Olgunlaşmamış üzümden şarap yapmak pek iyi sonuç vermez. Üstelik yapılan şarap ticareti de öyle yabana atılacak çapta değildi. Herodot, ‘Tarih’inde, dönemin şarap ticaretini şöyle anlatıyor:
“Nehir akımı ile Babil’e gelen tekneler tamamen deriden yapılmıştır ve yuvarlaktır. Bunları nehrin [Dicle] yukarı kısmında, Asur’un üzerinde yer alan Armenya’da (Armenia) yaparlar. Önce söğüt ağaçlarından teknenin iskeletini çatar, sonra bunun üzerini sanki bir gemi ambarı oluşturur gibi kaplayacak şekilde derileri gererler. Her teknede bir, daha büyüklerinde daha fazla, eşek bulunur. Babil’e ulaşıp yüklerini boşaltınca gemi iskeletini ve tüm kargıyı satarlar, derileri eşeksırtına yükleyip karadan Armenya’ya geri dönerler. Çünkü nehrin akım hızı nehir yukarı yolculuğa izin vermez. Teknelerini tahta yerine deriden yapmalarının sebebi budur. Eşekleriyle Armenya’ya ulaşır, yeni tekneler yaparlar. (Herodot, ‘Istoriai’, I.194. çev. Müntekim Ökmen, İş Bankası Kültür Yay.)

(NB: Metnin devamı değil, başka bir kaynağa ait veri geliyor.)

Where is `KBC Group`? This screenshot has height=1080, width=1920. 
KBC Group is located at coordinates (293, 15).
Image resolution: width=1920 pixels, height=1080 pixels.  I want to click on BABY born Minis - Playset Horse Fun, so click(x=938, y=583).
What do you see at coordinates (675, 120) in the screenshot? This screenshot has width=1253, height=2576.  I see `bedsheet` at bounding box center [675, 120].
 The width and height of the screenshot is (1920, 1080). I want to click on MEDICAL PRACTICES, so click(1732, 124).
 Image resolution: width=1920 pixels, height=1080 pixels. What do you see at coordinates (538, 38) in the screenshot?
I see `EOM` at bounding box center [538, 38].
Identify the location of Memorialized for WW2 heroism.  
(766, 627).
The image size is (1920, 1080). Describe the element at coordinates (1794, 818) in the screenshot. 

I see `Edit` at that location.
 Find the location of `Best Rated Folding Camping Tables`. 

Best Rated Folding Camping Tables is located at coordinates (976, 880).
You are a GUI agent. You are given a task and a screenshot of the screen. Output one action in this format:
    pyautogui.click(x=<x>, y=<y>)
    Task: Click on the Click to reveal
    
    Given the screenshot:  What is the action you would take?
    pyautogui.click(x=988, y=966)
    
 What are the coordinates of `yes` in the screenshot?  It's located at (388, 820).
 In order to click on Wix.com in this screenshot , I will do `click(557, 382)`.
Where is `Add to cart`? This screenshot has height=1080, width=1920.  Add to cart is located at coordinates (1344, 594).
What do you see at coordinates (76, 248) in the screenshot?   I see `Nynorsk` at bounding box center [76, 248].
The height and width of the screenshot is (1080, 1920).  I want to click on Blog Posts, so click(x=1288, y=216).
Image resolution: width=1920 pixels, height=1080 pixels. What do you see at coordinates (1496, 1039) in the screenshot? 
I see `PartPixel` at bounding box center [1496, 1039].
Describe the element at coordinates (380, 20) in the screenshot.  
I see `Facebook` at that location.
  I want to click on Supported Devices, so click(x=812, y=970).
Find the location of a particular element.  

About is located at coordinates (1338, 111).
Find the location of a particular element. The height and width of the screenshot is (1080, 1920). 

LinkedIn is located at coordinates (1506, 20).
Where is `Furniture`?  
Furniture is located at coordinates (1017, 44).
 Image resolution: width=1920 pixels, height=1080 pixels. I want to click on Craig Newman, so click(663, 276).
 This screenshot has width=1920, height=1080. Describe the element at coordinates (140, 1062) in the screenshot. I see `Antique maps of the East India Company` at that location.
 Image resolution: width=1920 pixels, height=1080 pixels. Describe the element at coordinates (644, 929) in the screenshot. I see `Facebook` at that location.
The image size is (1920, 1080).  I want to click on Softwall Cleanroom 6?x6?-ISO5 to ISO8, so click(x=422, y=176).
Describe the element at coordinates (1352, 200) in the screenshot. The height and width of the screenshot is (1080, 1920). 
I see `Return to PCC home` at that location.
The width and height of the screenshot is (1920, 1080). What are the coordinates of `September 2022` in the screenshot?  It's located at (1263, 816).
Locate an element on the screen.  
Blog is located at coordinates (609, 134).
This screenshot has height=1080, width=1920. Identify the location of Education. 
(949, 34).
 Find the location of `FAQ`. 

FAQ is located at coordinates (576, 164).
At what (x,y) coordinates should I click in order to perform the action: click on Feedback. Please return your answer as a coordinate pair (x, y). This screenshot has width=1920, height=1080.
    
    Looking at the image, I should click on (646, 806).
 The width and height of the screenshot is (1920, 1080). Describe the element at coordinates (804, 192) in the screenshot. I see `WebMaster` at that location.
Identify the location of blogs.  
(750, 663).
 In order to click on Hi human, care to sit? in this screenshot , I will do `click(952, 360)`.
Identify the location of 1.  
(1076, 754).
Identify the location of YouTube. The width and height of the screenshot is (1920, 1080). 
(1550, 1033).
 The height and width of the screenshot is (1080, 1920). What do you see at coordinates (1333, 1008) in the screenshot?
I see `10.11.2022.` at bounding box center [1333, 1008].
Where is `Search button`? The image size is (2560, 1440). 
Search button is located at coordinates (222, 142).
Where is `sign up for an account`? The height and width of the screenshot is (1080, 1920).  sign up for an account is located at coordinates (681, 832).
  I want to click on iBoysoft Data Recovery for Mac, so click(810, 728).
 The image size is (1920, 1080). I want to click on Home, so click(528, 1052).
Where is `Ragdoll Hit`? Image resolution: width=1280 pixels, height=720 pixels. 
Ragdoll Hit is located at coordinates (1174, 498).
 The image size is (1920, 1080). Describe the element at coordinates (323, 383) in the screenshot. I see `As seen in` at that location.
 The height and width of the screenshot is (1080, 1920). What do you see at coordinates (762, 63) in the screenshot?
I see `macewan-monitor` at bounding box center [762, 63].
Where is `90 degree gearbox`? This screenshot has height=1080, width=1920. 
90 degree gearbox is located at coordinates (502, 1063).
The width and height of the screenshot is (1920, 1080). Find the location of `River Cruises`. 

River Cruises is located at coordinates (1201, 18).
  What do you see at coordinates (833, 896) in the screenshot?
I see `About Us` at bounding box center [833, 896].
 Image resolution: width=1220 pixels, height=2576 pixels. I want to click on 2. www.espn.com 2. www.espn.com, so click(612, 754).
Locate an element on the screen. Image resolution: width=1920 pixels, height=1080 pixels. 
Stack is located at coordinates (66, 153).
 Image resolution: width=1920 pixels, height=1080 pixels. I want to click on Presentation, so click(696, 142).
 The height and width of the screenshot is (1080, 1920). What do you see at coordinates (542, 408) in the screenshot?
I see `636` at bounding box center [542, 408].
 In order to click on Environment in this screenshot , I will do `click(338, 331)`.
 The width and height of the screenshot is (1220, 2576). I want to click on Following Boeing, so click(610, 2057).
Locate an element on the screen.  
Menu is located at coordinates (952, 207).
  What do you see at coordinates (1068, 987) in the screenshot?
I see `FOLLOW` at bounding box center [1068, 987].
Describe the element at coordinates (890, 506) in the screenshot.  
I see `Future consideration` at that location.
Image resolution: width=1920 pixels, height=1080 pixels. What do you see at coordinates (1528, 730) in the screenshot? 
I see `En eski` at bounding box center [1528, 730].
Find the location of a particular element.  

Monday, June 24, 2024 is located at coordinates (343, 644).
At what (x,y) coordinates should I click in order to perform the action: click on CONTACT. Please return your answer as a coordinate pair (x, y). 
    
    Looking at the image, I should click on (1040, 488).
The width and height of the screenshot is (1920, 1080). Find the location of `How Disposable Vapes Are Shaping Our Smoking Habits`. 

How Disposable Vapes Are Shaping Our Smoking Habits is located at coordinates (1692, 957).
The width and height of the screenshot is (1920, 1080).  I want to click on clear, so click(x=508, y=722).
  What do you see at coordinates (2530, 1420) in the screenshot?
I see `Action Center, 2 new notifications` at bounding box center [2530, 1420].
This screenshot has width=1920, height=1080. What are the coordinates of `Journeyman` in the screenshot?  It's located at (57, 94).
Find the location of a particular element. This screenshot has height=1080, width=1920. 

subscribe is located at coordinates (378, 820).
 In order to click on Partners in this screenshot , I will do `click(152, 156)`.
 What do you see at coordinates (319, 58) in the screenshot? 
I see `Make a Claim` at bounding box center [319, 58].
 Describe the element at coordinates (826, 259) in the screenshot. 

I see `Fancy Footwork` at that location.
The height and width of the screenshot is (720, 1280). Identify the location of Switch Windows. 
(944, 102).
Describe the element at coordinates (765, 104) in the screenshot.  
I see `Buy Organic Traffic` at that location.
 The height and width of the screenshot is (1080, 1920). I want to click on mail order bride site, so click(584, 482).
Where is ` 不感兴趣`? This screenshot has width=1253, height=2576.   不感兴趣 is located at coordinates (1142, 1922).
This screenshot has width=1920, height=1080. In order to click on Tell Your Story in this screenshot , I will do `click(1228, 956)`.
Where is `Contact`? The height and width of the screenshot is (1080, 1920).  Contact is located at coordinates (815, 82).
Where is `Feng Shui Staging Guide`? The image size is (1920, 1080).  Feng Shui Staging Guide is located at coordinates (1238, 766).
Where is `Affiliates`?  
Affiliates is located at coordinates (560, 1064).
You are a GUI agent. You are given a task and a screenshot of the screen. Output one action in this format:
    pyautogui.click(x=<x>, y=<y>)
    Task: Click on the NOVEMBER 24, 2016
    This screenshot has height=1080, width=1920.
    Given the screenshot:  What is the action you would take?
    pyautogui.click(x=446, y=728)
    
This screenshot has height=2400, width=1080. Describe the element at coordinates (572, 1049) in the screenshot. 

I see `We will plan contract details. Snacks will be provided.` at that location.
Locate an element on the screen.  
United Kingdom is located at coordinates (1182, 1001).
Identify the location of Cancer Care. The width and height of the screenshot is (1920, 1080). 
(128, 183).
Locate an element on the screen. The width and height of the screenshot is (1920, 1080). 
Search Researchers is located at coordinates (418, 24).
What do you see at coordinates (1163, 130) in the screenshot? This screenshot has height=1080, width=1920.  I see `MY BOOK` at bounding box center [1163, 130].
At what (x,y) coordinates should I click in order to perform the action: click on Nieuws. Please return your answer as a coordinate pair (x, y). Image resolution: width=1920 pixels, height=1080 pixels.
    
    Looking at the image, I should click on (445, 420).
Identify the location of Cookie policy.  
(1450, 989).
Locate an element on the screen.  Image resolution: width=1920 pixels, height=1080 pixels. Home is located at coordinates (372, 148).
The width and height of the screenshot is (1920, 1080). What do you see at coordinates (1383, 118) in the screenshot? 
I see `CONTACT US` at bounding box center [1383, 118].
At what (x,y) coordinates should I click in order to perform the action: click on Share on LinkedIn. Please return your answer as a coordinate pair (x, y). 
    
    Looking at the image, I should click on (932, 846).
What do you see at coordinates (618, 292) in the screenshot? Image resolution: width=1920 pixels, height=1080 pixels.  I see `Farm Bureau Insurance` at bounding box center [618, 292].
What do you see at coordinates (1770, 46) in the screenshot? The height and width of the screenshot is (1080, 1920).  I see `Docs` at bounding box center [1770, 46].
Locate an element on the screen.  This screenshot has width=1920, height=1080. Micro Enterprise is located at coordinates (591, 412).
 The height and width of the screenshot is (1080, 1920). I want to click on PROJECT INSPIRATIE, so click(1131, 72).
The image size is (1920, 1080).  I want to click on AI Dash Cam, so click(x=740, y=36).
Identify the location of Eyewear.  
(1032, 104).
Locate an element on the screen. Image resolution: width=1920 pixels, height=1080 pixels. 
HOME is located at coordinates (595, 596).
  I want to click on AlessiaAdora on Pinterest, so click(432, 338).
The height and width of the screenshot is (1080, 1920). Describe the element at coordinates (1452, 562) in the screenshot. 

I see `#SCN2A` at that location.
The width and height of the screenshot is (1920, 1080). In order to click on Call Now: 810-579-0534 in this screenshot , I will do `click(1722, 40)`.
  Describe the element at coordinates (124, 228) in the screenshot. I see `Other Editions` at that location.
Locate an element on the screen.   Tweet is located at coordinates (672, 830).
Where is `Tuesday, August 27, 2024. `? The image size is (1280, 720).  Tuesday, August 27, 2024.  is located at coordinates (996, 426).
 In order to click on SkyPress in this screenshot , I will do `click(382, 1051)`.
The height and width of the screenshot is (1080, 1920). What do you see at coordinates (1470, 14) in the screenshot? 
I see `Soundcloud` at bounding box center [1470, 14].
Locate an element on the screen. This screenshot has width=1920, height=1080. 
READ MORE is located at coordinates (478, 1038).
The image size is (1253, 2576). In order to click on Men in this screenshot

Aynı ticareti, Herodot’tan esinlenen Amin Maalouf daha edebî bir şekilde anlatıyor:
“Dicle, akıntıyla inilen ya da yelkenliyle çıkılan Nil'in tersine, tek yönlü akar. Mezopotamya'da rüzgârlar, tıpkı sular gibi, içerilere doğru değil, dağdan denize eser; o kadar ki, süklüm püklüm geri dönüşlerinde, çorak yollar üzerindeki köylerine onları çekecek olan eşek ve katırları da gidişlerinde taşımak zorunda kalır sandallar.
Uzak kuzeyde doğan, kayaların arasından fışkıran Dicle ile baş etmeyi sadece birkaç Ermeni kayıkçı göze alabilir. Yolcuların karşılaşmadığı, birbirini geçmediği, birbirine selam ve işaret vermediği garip bir yoldur Dicle yolu. Koruyucu meleği olmayan, kıyıdaki hurma ağaçlarından başka eşlik edeni bulunmayan gemicinin çektiği yalnızlık duygusu, bu yüzdendir” (Amin Maalouf, ‘Işık Bahçeleri’, Yapı Kredi Yay., çev. Esin T. Çelikkan)
Ermenilerin yaşadığı, bu büyük ticaretin yapıldığı coğrafya yani Doğu Anadolu, Ermenistan ve Gürcistan’ı içine alan bölge, şarabın anavatanı olarak kabul ediliyor.
2012 yılının Ocak ayında Ermenistan’ın Yeğegnadzor şehrinin yakınlarındaki Areni-1 mağarasında antik bir şaraphane kalıntısı bulundu ve 6000 yıllık bu şaraphane, bilinen en eski şaraphane olarak kayıtlara geçti.
Bugün bu mirasın izleri hâlâ yaşamakta. Bir çok dilde ‘şarap’ anlamına gelen ‘wine’, ‘vin’, ‘oneo’ kelimelerinin kökü, Hititçede ‘şarap kenti’ anlamına gelen ‘wiyanawanda’dan gelmektedir.
Üzümü olgunlaşmadan tüketmemeye de yarayan ‘üzüm bayramı’ da tıpkı şarabın adı gibi bin yıllara direnen bir âdet olarak ‘Verapohum Surp Asdvadzadzin’, yani Meryem Ana’nın göğe alınışı şeklinde, bu sefer Anahit’in adıyla değilse de başka bir kutsal kadının adıyla devam ediyor. Artık Anadolu’nun hiçbir yerinde o üzümlerden şarap yapan Ermeni kalmamışsa da, hâlâ, üzüm okunmadan yenmiyor. Bu coğrafyada hâlâ şarap yapanlara, içenlere selam olsun.